On April 11, 2014, the Sixth Circuit Court of Appeals decided Pierce et al. v. Springfield Township, Ohio [i] which serves as an excellent explanation of the law as it pertains to a police officer’s duty to provide medical aid and/or allow others to provide aid. The facts of Pierce are as follows:
In the late evening of December 5, 2010, and early morning of December 6, Cordell Drummond fired several handgun rounds into the ground. Officers Marc Downs and Joseph Powers were parked in their patrol cars chatting with the windows down at the car wash at Seven Hills Plaza. At around 1:12 a.m., both officers responded to calls from the neighbors about the gunshots and drove—only 400 yards away—to the 10900 block of Birchridge Drive to investigate. At around 1:15 a.m., the officers arrived at the scene.
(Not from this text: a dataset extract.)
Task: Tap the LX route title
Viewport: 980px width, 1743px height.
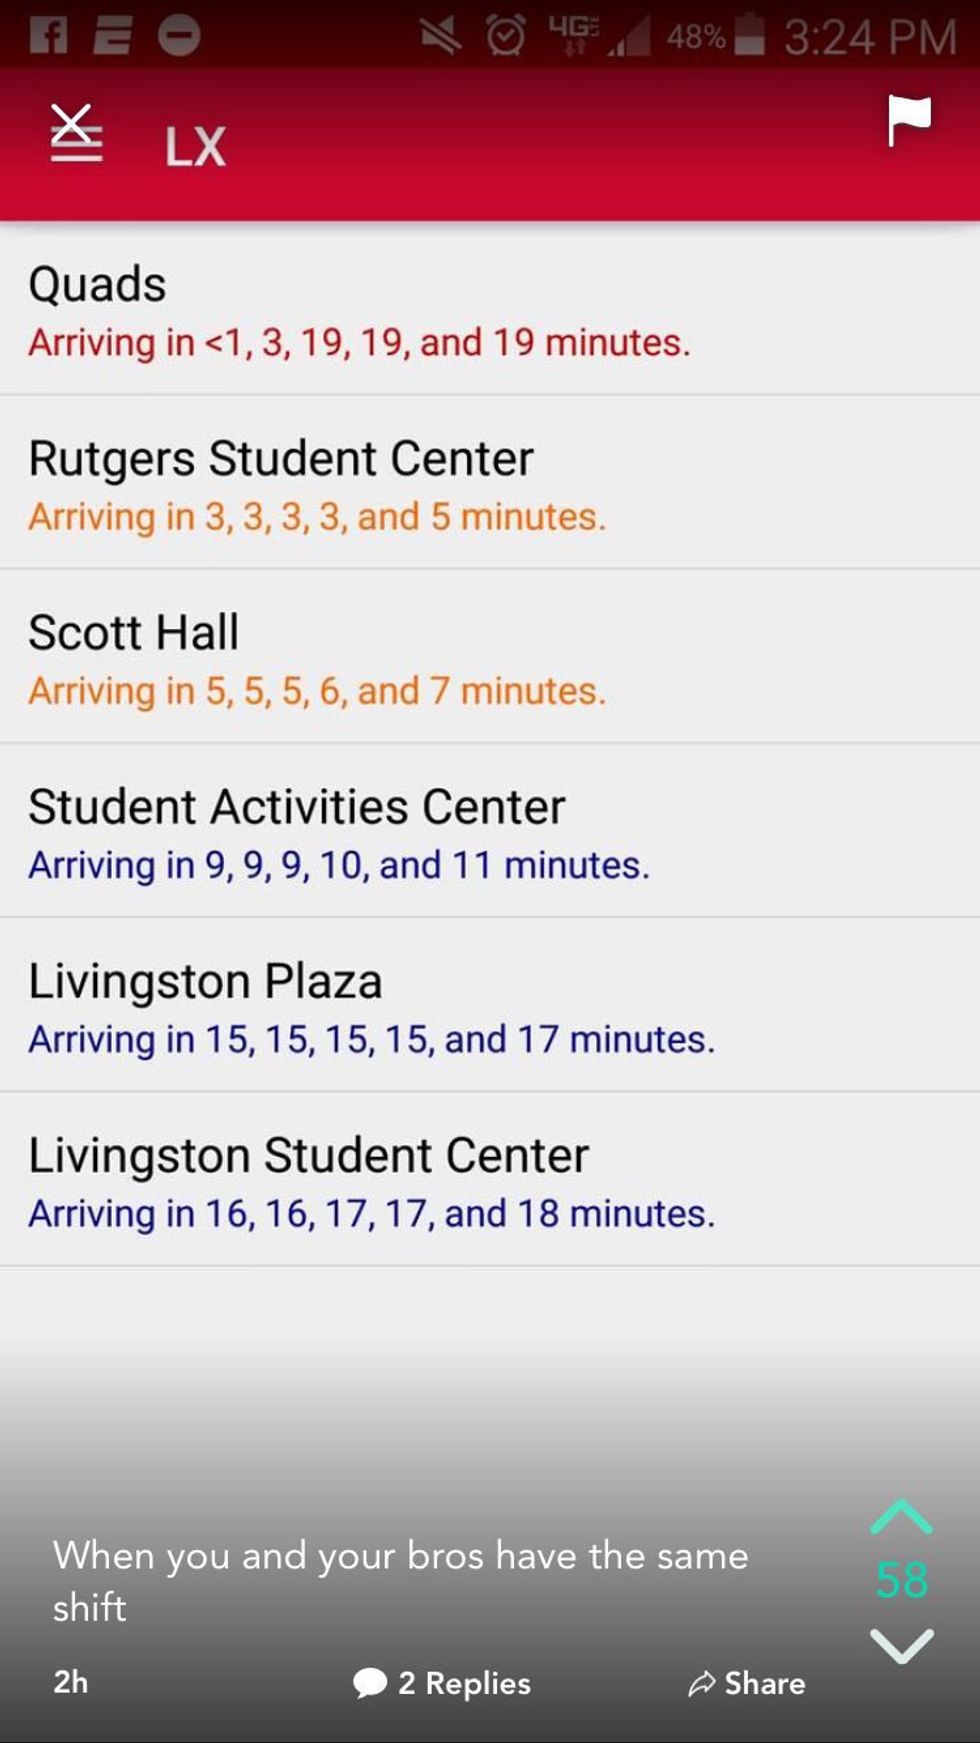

Powers and Downs saw Drummond in front of 10929 Birchridge Drive. Downs got out of his car and approached Drummond to inquire about the reported gunshots. Downs made eye contact with Drummond, but Drummond ran from Downs before Downs could ask any questions. Downs immediately saw Drummond put his hands in his front waistband. After Drummond took about four steps, Downs heard a gunshot. He saw Drummond stop momentarily, jump several times, and then continue running. Downs saw that Drummond held a black 9-mm Glock in his right hand. Downs pursued Drummond and yelled to Powers, “Joe, he’s got a gun. He’s got a gun.” Drummond collapsed in the snow in the front yard of 10904 Birchridge Drive, where his grandmother Gail Lewis lived in an apartment building.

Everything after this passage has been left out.